Challenge: Reproduce the lines between the one holding "This screenshot has height=768, width=1280." and the one holding "Choose Find in", inclusive, with no changes.

— Start —

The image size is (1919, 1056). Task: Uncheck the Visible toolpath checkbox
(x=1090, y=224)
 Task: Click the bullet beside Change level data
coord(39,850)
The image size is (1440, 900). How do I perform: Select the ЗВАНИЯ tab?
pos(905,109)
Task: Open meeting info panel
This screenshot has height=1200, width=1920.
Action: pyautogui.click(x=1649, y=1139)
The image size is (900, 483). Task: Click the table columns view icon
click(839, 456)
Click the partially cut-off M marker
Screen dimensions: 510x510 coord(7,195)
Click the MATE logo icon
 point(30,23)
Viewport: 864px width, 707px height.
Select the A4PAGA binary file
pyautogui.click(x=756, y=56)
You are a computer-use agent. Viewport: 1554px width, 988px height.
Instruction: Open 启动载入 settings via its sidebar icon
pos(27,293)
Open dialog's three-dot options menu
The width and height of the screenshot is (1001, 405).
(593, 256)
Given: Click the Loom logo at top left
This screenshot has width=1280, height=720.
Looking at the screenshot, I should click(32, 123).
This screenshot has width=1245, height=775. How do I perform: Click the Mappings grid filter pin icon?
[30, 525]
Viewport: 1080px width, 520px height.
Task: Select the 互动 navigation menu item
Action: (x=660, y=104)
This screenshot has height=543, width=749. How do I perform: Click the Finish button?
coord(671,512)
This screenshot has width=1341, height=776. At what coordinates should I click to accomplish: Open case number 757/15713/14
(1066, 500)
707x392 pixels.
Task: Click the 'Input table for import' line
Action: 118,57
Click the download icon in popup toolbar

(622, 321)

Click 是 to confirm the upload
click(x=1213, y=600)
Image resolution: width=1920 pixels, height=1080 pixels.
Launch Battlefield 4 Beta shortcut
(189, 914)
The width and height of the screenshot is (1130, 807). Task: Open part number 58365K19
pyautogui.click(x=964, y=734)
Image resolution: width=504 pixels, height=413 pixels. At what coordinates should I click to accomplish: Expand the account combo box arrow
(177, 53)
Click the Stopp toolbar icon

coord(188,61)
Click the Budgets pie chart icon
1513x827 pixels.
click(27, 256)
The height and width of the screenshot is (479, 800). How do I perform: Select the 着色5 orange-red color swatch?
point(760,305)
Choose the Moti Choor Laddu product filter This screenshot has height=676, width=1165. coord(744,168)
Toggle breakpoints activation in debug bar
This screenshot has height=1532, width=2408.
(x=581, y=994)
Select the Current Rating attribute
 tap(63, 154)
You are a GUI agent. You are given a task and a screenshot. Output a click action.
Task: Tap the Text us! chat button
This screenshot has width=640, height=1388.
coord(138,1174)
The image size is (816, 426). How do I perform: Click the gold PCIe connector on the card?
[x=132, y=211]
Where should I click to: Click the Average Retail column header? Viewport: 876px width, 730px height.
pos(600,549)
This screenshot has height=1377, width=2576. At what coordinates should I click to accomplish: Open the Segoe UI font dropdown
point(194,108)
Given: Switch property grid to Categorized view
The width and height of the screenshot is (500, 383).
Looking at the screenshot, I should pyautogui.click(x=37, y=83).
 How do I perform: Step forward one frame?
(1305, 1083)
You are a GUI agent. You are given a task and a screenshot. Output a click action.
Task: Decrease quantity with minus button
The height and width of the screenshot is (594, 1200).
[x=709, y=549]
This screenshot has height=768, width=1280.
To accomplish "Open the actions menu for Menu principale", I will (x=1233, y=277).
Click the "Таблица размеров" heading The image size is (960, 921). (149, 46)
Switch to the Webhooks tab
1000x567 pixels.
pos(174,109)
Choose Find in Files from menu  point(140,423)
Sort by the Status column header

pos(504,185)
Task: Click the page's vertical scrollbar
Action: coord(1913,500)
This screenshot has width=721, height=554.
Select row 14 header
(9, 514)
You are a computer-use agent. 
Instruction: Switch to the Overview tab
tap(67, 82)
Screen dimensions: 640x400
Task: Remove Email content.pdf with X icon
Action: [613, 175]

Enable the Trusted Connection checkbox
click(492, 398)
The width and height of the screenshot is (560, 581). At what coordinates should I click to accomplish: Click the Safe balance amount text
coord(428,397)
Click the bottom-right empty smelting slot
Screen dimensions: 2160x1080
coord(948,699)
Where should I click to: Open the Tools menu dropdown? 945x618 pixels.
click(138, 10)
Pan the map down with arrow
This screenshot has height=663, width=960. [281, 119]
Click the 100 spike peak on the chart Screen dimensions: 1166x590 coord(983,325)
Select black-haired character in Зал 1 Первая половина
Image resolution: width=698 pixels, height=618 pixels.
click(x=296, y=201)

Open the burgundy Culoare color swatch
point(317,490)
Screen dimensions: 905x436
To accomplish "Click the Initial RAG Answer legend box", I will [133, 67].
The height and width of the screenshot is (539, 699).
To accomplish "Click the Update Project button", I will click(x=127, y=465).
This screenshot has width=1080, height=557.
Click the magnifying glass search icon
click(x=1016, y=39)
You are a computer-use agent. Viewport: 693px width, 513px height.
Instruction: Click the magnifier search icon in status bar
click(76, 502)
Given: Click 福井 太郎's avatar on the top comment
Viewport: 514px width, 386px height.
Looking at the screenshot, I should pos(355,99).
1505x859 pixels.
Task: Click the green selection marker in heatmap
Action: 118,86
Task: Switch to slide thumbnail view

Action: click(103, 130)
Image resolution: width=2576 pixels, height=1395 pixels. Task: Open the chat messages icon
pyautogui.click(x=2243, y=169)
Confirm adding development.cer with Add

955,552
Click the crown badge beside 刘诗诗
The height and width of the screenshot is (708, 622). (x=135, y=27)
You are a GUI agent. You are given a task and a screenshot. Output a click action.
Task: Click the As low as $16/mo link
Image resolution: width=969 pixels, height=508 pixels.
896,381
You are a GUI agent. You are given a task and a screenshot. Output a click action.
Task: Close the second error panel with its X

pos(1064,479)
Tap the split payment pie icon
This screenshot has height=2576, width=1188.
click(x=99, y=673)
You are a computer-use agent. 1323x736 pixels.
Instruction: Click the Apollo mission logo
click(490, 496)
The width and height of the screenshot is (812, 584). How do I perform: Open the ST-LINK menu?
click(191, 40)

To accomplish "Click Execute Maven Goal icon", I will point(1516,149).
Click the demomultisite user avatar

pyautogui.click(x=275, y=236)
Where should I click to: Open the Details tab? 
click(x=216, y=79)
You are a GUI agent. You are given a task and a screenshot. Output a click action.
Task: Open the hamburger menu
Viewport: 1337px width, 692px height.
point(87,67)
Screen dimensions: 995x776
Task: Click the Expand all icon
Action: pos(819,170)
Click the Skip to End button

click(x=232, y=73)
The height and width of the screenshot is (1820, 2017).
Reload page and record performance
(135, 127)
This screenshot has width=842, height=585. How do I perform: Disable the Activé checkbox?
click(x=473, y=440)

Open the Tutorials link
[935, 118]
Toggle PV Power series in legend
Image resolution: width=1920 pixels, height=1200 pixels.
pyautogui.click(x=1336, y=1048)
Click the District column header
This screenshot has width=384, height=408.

— End —

Correct answer:
This screenshot has height=768, width=1280.
To accomplish "Open the actions menu for Menu principale", I will (x=1233, y=277).
Click the "Таблица размеров" heading The image size is (960, 921). (149, 46)
Switch to the Webhooks tab
1000x567 pixels.
pos(174,109)
Choose Find in Files from menu  point(140,423)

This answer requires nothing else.